Work order — Every line below that holds the string "computer" must be copied.

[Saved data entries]
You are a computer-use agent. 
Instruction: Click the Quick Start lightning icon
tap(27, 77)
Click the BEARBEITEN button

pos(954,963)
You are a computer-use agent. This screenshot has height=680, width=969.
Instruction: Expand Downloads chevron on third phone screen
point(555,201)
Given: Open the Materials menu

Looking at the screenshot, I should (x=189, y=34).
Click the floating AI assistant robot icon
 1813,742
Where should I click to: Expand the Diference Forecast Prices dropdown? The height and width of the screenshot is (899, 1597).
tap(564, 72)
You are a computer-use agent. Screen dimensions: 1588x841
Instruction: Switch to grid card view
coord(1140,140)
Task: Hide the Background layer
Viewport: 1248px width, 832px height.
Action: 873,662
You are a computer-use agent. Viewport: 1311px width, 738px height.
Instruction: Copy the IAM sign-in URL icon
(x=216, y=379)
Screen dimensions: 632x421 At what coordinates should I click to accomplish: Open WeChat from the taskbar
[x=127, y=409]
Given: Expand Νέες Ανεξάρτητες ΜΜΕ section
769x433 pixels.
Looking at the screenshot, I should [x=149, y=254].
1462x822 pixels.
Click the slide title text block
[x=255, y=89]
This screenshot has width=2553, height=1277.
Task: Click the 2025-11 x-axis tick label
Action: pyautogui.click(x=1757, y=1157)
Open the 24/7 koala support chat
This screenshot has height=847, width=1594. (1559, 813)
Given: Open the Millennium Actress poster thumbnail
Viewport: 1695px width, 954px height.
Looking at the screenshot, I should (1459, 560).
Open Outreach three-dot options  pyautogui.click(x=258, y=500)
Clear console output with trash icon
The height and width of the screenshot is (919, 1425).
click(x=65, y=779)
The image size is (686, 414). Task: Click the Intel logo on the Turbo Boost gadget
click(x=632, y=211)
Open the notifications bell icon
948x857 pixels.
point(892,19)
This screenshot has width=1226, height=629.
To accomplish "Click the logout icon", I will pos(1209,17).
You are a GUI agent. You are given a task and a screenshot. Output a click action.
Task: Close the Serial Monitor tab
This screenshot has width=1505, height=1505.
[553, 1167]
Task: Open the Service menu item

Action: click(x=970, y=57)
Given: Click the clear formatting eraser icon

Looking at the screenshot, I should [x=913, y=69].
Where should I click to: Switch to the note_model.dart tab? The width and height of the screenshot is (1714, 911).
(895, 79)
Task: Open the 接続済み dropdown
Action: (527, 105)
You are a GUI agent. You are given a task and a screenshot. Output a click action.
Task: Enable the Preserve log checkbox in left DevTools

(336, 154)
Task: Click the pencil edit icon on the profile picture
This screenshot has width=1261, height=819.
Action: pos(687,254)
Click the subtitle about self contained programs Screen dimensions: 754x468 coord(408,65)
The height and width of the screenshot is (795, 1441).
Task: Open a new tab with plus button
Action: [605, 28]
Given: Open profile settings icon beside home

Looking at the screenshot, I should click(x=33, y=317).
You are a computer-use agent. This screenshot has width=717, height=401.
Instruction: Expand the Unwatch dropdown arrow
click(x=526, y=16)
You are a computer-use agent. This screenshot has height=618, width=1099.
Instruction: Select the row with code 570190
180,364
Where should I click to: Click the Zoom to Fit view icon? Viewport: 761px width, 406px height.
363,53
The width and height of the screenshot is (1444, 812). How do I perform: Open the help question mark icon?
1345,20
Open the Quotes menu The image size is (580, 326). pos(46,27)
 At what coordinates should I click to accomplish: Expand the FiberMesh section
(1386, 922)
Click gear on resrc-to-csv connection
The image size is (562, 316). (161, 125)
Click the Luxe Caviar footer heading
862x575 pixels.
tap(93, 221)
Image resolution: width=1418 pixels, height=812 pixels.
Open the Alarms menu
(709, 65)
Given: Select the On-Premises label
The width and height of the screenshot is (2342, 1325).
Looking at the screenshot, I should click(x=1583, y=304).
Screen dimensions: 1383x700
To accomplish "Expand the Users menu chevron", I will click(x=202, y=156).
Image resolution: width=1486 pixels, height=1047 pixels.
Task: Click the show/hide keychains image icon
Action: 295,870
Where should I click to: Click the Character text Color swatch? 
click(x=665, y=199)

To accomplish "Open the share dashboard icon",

Solution below —
You are a computer-use agent. 
You are a computer-use agent. This screenshot has height=680, width=969.
You are a computer-use agent. Screen dimensions: 1588x841
You are a computer-use agent. Viewport: 1311px width, 738px height.
You are a computer-use agent. This screenshot has width=717, height=401.
You are a computer-use agent. This screenshot has height=618, width=1099.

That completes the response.